Namun, belum beberapa hari dia pergi, aku
sudah mulai berubah. Satu persatu nasehatnya kuabaikan. Hikmah-hikmah Sulaiman
dan pesan-pesannya mulai kulupakan. Aku mulai menenggelamkan diri dalam lautan
maksiat, bersenang-senang dan mabuk-mabukan. Aku menjadi suka
menghambur-hamburkan uang.
Akibatnya, para tetangga menjadi cemburu.
Mereka iri melihat hartaku yang begitu banyak. Mengingat mereka tidak tahu
sumber pendapatanku, mereka lalu mengadukanku kepada kepala kampung. Kepala
kampung memanggilku dan menanyakan dari mana asal kekayaanku. Dia juga memintaku
untuk membayarkan uang dalam jumlah yang cukup besar sebagai pajak, tetapi aku
menolak. Ia memaksaku untuk mematuhi perintahnya seraya menebar ancaman.

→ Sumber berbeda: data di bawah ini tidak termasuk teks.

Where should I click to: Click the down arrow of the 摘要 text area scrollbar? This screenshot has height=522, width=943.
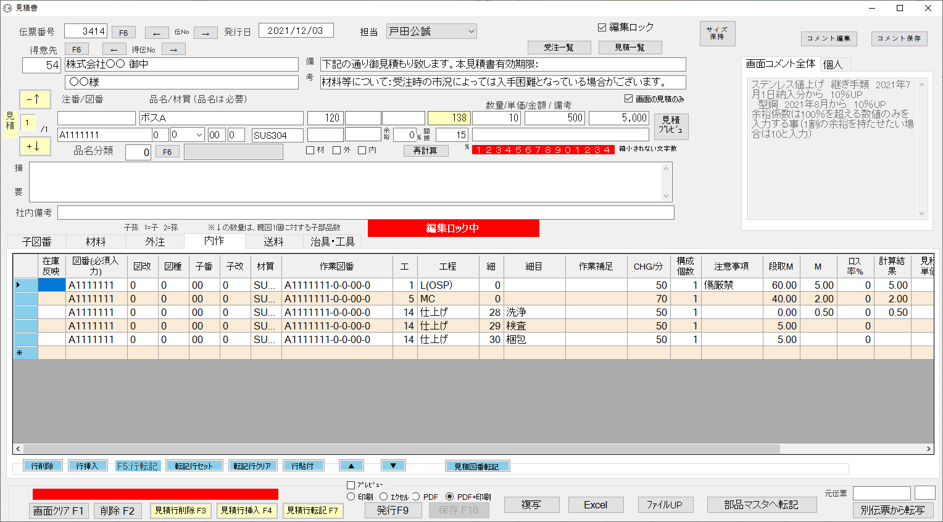[666, 196]

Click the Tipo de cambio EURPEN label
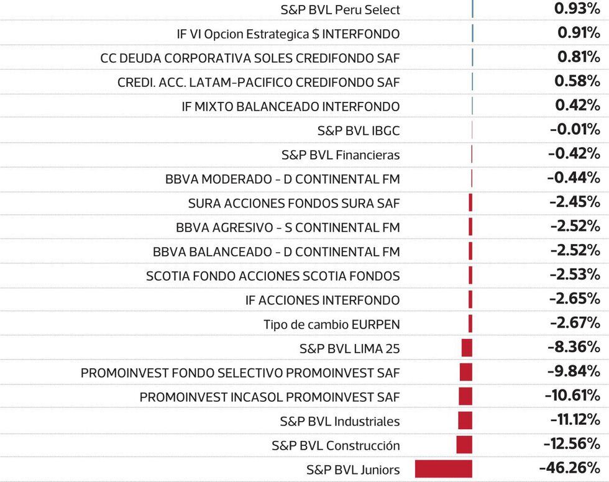pyautogui.click(x=332, y=325)
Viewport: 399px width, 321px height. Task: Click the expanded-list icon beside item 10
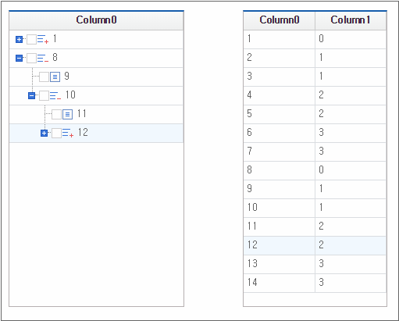(55, 95)
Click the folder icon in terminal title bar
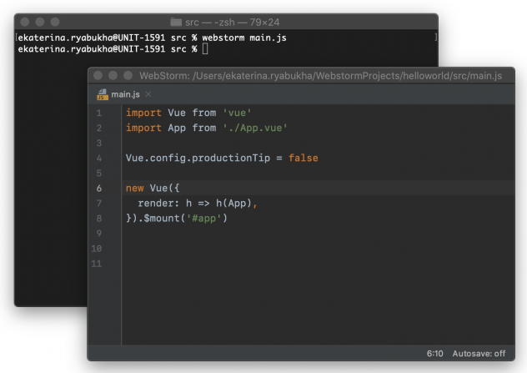The height and width of the screenshot is (373, 527). pyautogui.click(x=176, y=21)
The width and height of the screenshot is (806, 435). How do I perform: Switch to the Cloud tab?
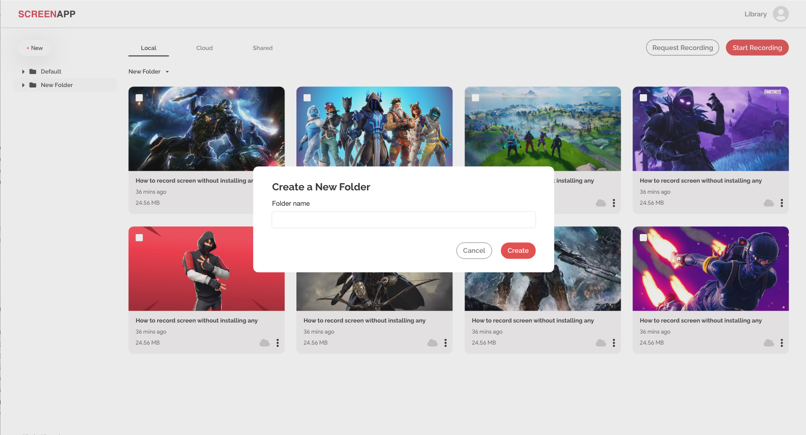tap(204, 48)
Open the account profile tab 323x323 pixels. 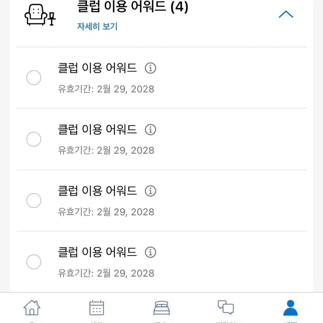[290, 308]
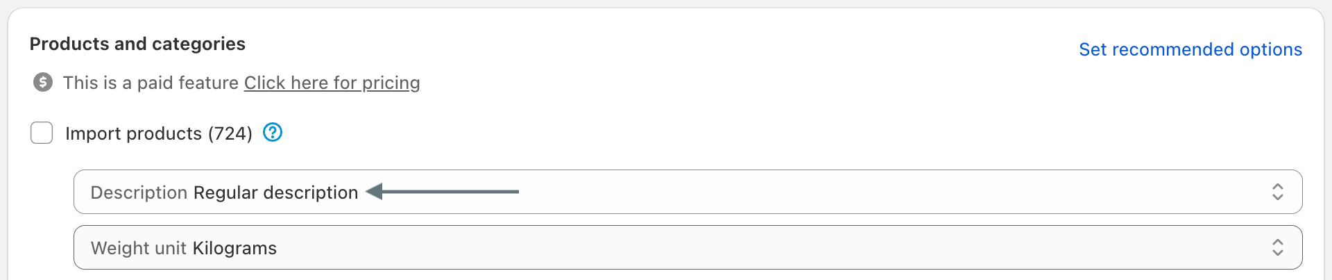Click the 'Import products (724)' label
1332x280 pixels.
158,133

Setelah membayar begitu banyak sehingga
yang tersisa dari hartaku tak seberapa, suatu kali bayaranku berkurang dari
biasanya. Dia pun marah dan menyuruh orang untuk mencambukku. Kemudian ia
menjebloskan aku ke penjara. Sudah tiga tahun lamanya saya mendekam di penjara
ini, merasakan berbagai aneka penyiksaan. Tak sedetikpun saya lewatkan kecuali
saya meminta kepada Zat yang menghamparkan bumi ini dan menjadikan langit
begitu tinggi agar segera melepaskan saya dari penjara yang gelap ini dan
memulangkan saya pada isteri dan anak-anak saya.
Namun, tentu saja, saya takkan dapat keluar
tanpa budi baik dari Baginda Rasyid, Baginda yang agung dan menghukum dengan
penuh pertimbangan.
Khalifah menjadi terkejut dan sedih
mendengar ceritanya. Khalifah pun memerintahkan agar ia dibebaskan dan dibekali
sedikit uang pengganti dari kerugian yang telah ia derita dan kehinaan yang
dialaminya. Ia pun memanjatkan doa dengan khusyu kepada Allah, satu-satunya
Dzat yang disembah, agar Khalifah Amirul Mukminin senantiasa bermarwah dan
berbahagia, selama matahari masih terbit dan selama burung masih berkicau.